§ **How to complete this task**:
The word "agent" marks the lines to copy; find all of them in the entries below.

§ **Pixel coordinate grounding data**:
* * *

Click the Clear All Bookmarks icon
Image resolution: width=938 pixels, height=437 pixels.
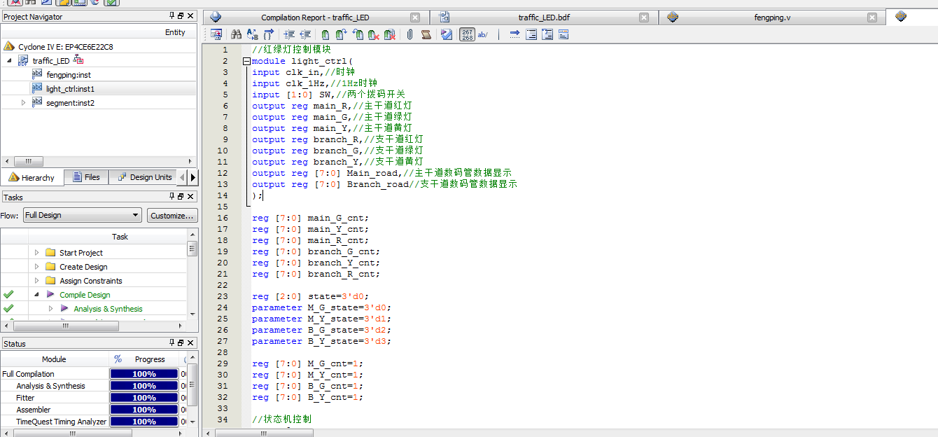[391, 34]
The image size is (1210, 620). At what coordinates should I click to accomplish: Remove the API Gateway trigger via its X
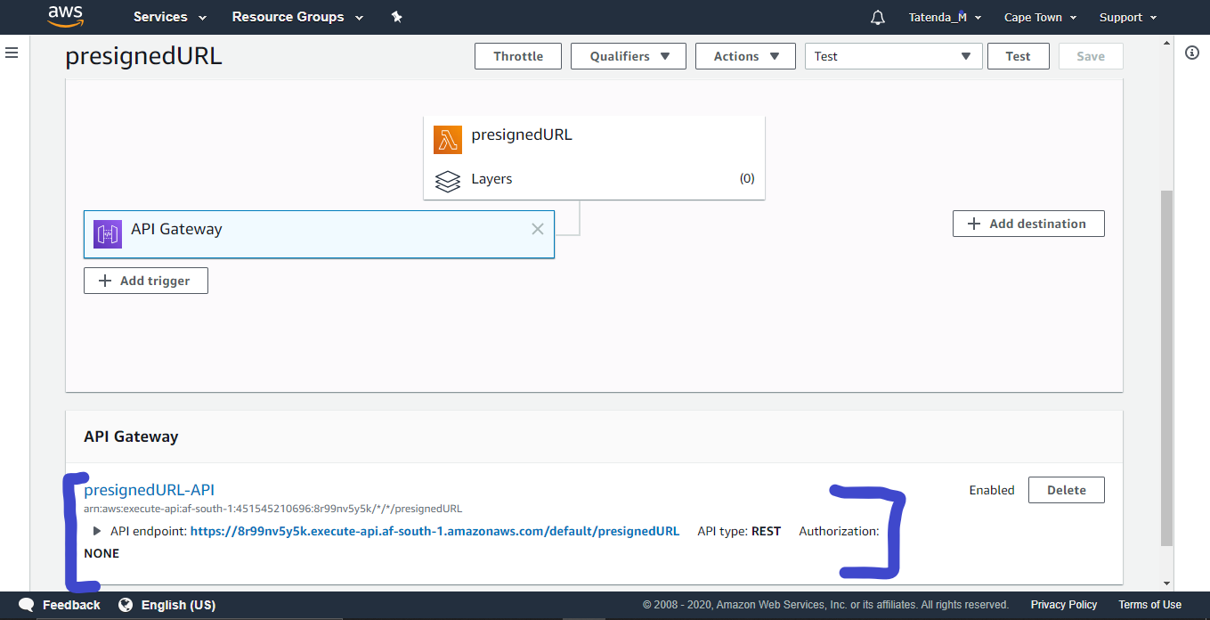(x=538, y=229)
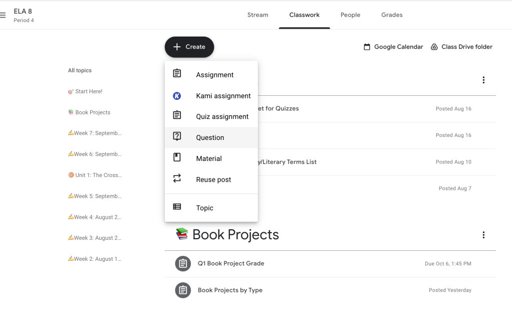512x311 pixels.
Task: Select Assignment from the Create menu
Action: (214, 75)
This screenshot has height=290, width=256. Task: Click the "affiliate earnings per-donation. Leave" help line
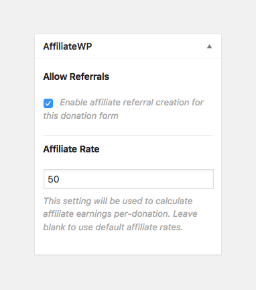[120, 214]
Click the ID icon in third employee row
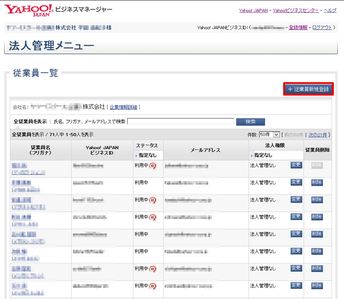Screen dimensions: 344x299 click(x=153, y=200)
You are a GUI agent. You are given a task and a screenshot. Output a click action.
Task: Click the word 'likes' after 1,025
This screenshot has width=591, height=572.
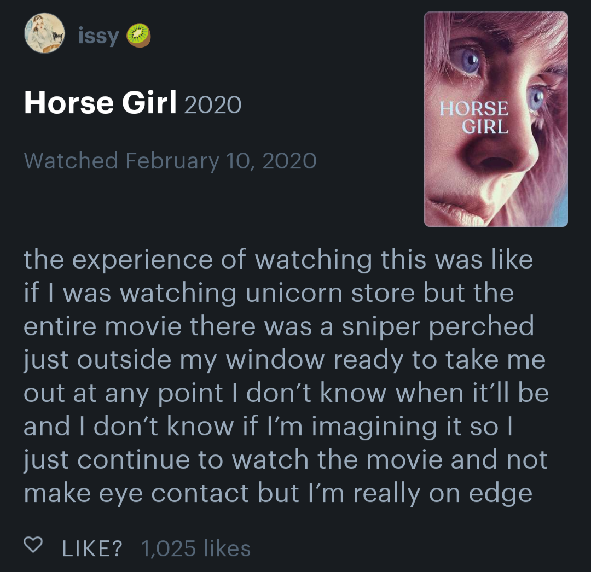(227, 548)
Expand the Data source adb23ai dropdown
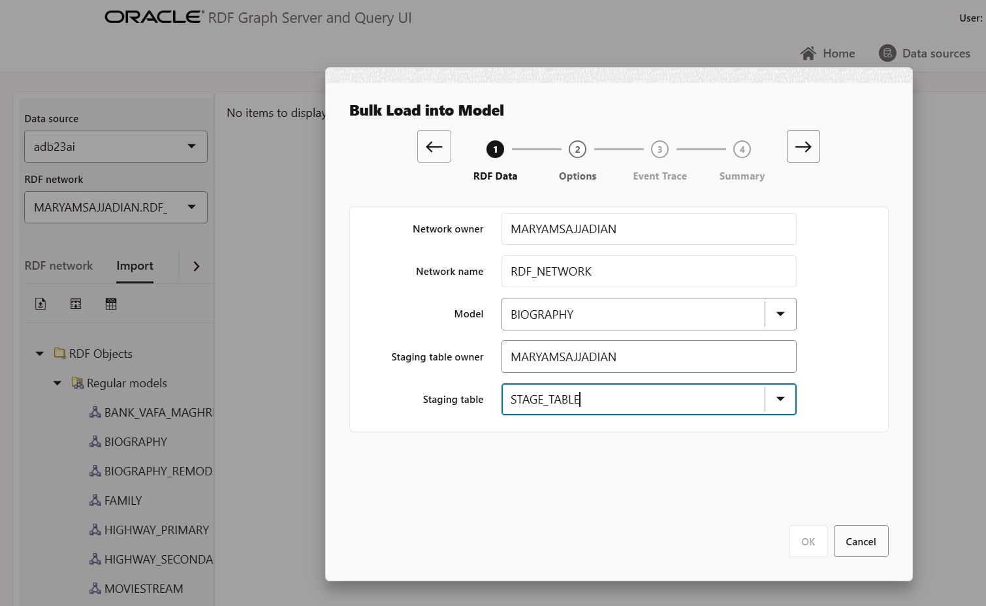The width and height of the screenshot is (986, 606). (x=191, y=147)
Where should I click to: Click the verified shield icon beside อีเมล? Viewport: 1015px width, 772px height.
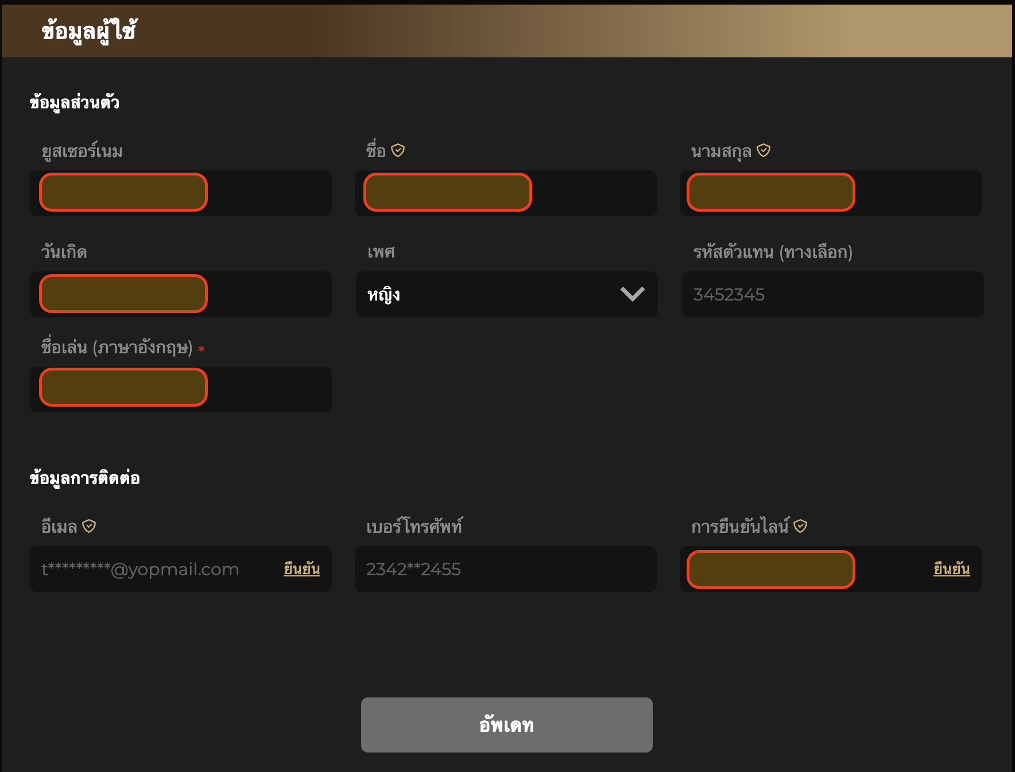[x=89, y=526]
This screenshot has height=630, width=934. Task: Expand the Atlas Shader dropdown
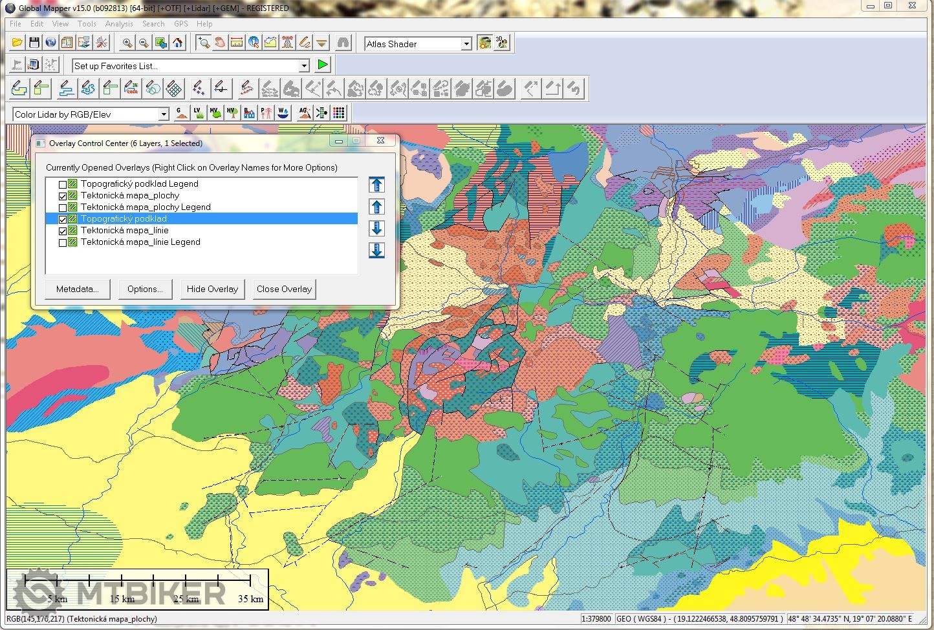pyautogui.click(x=466, y=44)
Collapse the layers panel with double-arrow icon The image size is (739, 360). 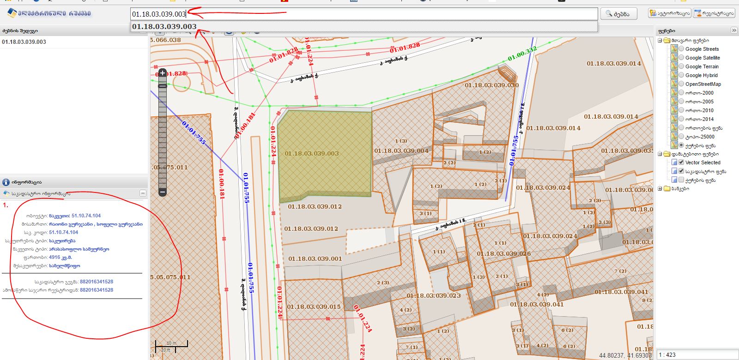coord(734,30)
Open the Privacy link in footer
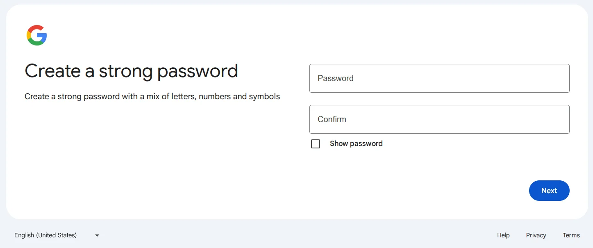The image size is (593, 248). (x=536, y=235)
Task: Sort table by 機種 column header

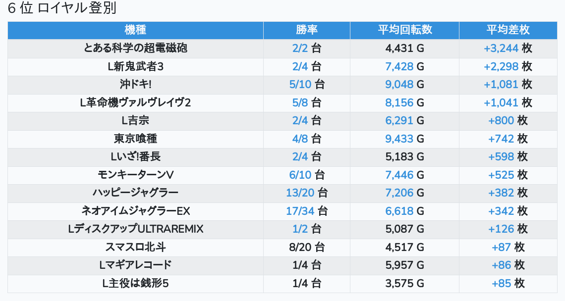Action: (135, 30)
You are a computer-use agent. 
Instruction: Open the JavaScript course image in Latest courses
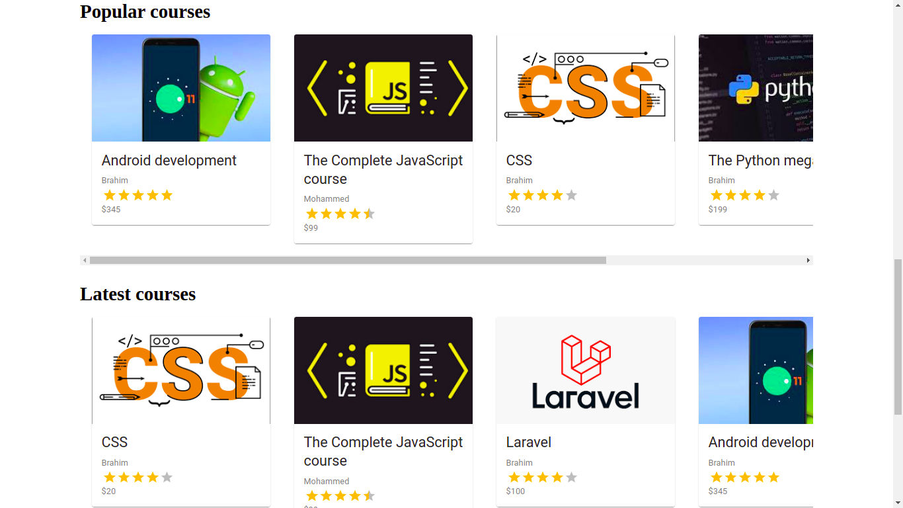click(383, 370)
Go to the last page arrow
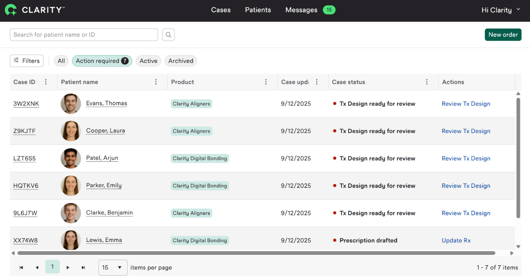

* * *

§ **Expected answer**:
You are a GUI agent. You are given a task and a screenshot. Output a click action.
You are a computer-use agent. 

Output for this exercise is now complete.